In the process of subduing Garner, video taken by witnesses showed that Officer Pantaleo had his arm around Garner's neck and pressed his face against the sidewalk.
Garner repeatedly told officers “I can’t breathe,” a phrase that became a rallying cry for Black Lives Matter in the months that followed.
Officer Pantaleo later said he tried to use a “seatbelt maneuver” on Garner, and did not mean to put the much larger man into a choke hold.
The suspect lost consciousness on the sidewalk, and died in the hospital an hour later from a medical emergency.
Garner's autopsy report showed no damage to any area of his neck, and it was determined that he died of a medical emergency induced by officers who were arresting him. The medical examiner declared it was a homicide.
A New York Grand Jury declined to indict on any criminal charges.
The federal inquiry has dragged on for five years and split the Justice Department in half between those who want to go after the officer and those who thought the officer did nothing wrong, according to The New York Times.
Donoghue explained federal prosecutors’ decision not to charge Officer Pantaleo.
The U.S. attorney said that while Garner’s death was a tragedy, “the evidence does not support charging Police Officer Pantaleo with a federal civil rights violation.”
He said federal prosecutors could not prove that the officer “willfully used excessive force to violate Mr. Garner’s rights as required under the law,” The New York Times reported.
Frustrated with the long delays from the U.S. Attorney’s Office, NYPD decided to proceed with Officer Pantaleo’s disciplinary trial in May.
It ended in June, but the Civilian Complaint Review Board has yet to return a ruling in the case.
If and when the review board returns its findings, any disciplinary measures taken against Officer Pantaleo will likely be kept private due to New York’s aggressive interpretation of a state law meant to protect personnel records from public view, Staten Island Advance reported.
That manner of handling those records was initially undertaken by de Blasio.
NYPD Deputy Commissioner of Public Information Phillip Walzak said that the Department of Justice’s decision not to charge Officer Pantaleo will have no effect on the administrative disciplinary process that takes place when the Civilian Complaint Review Board rules, according to Staten Island Advance.
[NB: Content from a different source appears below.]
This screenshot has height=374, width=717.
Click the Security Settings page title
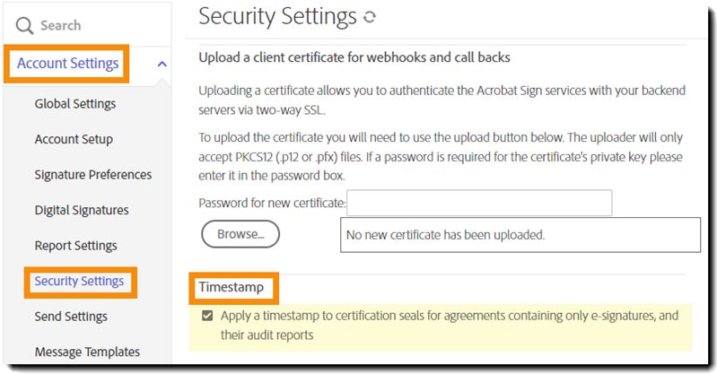tap(277, 16)
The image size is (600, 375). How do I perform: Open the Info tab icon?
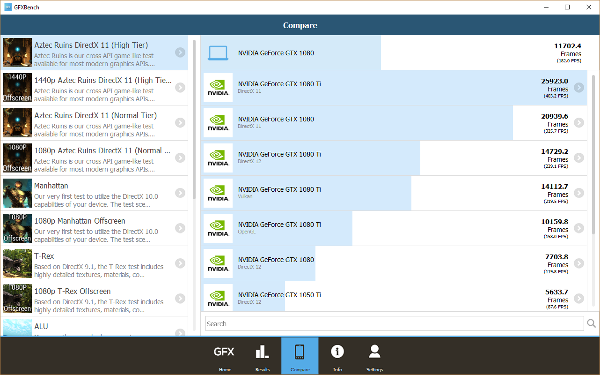pyautogui.click(x=337, y=356)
Walzak said NYPD Commissioner James O’Neill was waiting for the board’s report, and the recommendation from the NYPD Deputy Commissioner of Trials, prior to making a decision on Officer Pantaleo’s fate.
In addition to the new expedited discipline policy, the mayor said that in the future, the city would call on the federal government to force the Department of Justice to notify families of whether they intend to charge the officer, Staten Island Advance reported.
De Blasio said the policy would allow for the re-opening of the case after a year if new facts were discovered.
“This further reform will make sure no family ever waits years for the answers they deserve,” de Blasio said.
Eric Garner’s family screamed about the U.S. Attorney’s Office’s decision at a press conference with the Reverend Al Sharpton on Tuesday.
Garner’s mother, Gwen Carr, vowed to keep fighting despite the fact she said the U.S. Department of Justice had let her down.
“You killed my son and you won’t get away with it!” she yelled.
Garner’s sister shrieked her displeasure into the microphone.
“I’m going to stand outside and I’m going to scream it. Pantaleo needs to be fired! He needs to be fired!” she demanded. “There is no waiting. There is no nothing. The statute of limitations is tomorrow.”
“Eric died 7/17/14. We’re at 7/16/19!” she continued. “Five years later and there’s still no justice. So no, there will be no calm. No, there will be no peace. No justice, no peace!”
Garner’s mother demanded to be notified by NYPD that Officer Pantaleo had been fired by 5 p.m. on Tuesday.
That did not happen.
Protests were already scheduled for Wednesday, on the fifth anniversary of the date of Garner’s death.